» WHAT TO WORK ON
Show every line from the entries that follow which holds the word "computer".

Excerpts from a dataset:
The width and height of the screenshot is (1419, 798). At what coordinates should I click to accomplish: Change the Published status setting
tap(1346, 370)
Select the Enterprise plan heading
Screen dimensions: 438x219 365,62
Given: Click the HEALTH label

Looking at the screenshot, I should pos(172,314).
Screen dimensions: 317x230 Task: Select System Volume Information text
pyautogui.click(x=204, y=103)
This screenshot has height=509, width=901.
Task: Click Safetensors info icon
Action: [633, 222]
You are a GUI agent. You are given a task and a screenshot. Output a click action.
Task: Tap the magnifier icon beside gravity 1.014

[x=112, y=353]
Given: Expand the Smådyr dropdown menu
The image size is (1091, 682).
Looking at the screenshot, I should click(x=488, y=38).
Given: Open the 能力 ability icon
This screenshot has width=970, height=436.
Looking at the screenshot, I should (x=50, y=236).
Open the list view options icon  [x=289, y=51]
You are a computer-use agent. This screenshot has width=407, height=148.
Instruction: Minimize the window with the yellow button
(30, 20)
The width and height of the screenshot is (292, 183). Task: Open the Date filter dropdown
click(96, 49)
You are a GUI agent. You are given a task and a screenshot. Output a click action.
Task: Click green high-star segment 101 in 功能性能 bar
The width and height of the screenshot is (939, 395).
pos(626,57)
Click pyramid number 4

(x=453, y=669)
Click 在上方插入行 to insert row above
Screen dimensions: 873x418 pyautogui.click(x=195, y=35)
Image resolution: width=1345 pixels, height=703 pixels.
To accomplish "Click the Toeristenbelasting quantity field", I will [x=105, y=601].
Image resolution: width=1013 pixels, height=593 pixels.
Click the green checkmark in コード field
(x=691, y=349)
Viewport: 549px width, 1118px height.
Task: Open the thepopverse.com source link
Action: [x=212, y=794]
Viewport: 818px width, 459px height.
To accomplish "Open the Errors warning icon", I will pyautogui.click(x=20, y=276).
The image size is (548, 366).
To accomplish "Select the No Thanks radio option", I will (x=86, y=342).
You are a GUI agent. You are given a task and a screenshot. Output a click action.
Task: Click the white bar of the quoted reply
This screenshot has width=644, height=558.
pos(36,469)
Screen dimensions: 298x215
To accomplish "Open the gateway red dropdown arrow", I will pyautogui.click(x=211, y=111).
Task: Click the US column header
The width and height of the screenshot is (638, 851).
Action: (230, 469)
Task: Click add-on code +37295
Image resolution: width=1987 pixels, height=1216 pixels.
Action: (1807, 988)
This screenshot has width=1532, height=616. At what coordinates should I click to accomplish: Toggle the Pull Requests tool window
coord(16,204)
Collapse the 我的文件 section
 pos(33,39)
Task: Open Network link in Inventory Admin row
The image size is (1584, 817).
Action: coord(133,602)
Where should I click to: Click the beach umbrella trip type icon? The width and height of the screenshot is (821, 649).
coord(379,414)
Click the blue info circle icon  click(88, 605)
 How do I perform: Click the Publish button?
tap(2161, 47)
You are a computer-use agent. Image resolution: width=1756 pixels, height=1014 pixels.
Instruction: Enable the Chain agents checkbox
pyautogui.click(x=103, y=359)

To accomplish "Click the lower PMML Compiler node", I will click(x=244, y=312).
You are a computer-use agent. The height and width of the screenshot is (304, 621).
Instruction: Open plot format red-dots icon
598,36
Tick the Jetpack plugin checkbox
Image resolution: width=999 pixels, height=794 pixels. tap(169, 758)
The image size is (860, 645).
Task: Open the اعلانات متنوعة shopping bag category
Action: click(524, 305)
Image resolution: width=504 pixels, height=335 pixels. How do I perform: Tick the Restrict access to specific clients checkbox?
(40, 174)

» WRITTEN SOLUTION
You are a computer-use agent. This screenshot has width=407, height=148.
You are a computer-use agent. Image resolution: width=1756 pixels, height=1014 pixels.
You are a computer-use agent. The height and width of the screenshot is (304, 621).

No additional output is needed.